Rows of pointing data
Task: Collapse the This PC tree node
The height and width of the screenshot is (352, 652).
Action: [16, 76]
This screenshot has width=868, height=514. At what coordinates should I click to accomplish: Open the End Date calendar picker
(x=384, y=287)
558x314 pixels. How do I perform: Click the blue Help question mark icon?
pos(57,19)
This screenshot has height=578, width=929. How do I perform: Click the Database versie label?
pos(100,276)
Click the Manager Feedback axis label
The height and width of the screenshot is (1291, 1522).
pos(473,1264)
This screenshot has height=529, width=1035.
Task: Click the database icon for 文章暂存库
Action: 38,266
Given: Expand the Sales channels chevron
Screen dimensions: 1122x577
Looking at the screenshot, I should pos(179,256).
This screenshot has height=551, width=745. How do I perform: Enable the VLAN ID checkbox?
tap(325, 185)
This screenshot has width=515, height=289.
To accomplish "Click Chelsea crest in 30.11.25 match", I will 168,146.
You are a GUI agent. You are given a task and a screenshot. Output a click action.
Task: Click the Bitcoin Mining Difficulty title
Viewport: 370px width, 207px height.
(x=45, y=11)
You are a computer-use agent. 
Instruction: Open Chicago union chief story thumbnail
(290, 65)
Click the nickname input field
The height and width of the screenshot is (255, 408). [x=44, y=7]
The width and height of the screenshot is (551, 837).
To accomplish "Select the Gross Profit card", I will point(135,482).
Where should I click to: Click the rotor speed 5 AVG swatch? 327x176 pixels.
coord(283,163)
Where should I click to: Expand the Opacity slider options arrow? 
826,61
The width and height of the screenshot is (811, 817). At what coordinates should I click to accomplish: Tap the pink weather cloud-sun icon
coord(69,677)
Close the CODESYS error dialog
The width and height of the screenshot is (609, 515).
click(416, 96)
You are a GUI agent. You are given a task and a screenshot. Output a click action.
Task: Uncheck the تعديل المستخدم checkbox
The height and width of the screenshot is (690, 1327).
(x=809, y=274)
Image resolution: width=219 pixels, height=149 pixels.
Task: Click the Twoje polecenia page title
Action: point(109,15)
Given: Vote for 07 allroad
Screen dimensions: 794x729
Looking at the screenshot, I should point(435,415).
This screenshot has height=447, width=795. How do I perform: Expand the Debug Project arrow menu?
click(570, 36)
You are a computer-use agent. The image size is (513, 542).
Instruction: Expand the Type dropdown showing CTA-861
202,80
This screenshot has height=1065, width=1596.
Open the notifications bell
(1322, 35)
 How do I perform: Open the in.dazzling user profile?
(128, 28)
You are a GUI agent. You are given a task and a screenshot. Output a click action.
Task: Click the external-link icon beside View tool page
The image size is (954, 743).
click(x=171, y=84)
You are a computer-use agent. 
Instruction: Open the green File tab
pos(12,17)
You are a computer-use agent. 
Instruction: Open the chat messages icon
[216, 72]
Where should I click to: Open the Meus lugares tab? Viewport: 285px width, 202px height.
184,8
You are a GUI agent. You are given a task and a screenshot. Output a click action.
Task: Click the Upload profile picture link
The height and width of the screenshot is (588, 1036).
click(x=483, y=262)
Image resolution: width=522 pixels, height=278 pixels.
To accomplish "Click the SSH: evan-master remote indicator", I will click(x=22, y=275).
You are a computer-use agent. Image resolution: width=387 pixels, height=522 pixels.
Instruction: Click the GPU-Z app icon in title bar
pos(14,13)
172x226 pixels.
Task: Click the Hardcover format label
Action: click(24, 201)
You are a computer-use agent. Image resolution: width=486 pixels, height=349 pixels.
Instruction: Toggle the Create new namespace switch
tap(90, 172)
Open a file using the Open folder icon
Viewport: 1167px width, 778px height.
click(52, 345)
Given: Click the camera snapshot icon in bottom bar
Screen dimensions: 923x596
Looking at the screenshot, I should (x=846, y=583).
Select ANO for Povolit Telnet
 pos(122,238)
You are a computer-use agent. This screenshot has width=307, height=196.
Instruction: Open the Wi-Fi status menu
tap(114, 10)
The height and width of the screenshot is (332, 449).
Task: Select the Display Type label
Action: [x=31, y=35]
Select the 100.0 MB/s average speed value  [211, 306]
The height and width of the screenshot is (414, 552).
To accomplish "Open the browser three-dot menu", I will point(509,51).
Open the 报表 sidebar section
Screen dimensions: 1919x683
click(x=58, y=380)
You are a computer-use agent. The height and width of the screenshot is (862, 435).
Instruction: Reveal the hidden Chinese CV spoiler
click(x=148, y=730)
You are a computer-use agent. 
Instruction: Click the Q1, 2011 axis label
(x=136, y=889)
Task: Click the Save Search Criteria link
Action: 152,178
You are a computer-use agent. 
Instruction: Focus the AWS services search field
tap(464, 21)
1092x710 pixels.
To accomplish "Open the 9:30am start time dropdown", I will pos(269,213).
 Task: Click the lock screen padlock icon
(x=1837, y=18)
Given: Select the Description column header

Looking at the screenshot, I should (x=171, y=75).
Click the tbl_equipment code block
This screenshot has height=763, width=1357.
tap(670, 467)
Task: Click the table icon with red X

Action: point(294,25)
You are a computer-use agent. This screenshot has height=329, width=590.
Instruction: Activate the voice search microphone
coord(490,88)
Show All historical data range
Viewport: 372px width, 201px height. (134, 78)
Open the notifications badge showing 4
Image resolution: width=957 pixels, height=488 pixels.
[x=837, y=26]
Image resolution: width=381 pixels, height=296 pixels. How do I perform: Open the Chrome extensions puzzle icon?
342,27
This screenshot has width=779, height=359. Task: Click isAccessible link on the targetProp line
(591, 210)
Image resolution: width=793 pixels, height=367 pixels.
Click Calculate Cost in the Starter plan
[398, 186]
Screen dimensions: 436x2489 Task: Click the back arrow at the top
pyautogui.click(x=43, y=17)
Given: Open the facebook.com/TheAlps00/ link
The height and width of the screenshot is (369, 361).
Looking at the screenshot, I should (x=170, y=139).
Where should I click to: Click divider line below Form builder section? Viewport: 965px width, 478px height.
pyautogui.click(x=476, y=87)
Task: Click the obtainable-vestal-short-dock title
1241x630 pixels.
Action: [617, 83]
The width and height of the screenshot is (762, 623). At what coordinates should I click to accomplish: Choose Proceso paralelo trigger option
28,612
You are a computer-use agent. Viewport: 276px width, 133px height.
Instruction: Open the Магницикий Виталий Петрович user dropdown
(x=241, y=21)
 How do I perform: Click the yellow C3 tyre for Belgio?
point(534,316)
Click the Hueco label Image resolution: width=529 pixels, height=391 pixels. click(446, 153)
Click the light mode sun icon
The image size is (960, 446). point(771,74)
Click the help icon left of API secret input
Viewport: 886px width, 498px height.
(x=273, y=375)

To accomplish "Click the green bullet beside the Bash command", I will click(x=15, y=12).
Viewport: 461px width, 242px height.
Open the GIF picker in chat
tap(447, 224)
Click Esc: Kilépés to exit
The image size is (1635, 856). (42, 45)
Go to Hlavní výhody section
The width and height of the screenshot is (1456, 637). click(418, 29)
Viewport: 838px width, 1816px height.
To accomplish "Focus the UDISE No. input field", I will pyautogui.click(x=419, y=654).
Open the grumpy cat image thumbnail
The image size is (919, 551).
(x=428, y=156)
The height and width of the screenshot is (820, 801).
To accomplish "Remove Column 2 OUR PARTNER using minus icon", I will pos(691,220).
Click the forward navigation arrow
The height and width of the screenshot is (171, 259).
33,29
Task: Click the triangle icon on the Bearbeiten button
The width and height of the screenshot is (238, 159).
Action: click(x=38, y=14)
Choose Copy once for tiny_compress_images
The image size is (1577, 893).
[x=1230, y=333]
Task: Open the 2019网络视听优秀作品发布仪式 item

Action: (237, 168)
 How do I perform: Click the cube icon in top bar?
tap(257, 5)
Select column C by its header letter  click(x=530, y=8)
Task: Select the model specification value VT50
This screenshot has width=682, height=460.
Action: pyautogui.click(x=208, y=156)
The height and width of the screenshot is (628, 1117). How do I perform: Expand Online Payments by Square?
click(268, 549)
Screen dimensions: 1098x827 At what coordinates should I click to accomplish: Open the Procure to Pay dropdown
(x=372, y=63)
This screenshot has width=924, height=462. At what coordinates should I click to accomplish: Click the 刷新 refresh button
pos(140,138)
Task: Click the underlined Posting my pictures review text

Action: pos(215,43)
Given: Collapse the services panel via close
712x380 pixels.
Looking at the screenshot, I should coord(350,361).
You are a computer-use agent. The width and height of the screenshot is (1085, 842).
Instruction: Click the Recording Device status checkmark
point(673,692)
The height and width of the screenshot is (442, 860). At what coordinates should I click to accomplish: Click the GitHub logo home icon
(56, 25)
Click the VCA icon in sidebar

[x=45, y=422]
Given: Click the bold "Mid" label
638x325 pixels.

» SHORT TASK
Swap "sidebar" for "navigation bar" in the lines running from the one containing "The height and width of the screenshot is (442, 860)." through the end of the entries, inclusive, and give those lines again with nothing else changed.

» EXERCISE SOLUTION
The height and width of the screenshot is (442, 860). At what coordinates should I click to accomplish: Click the GitHub logo home icon
(56, 25)
Click the VCA icon in navigation bar

[x=45, y=422]
Given: Click the bold "Mid" label
638x325 pixels.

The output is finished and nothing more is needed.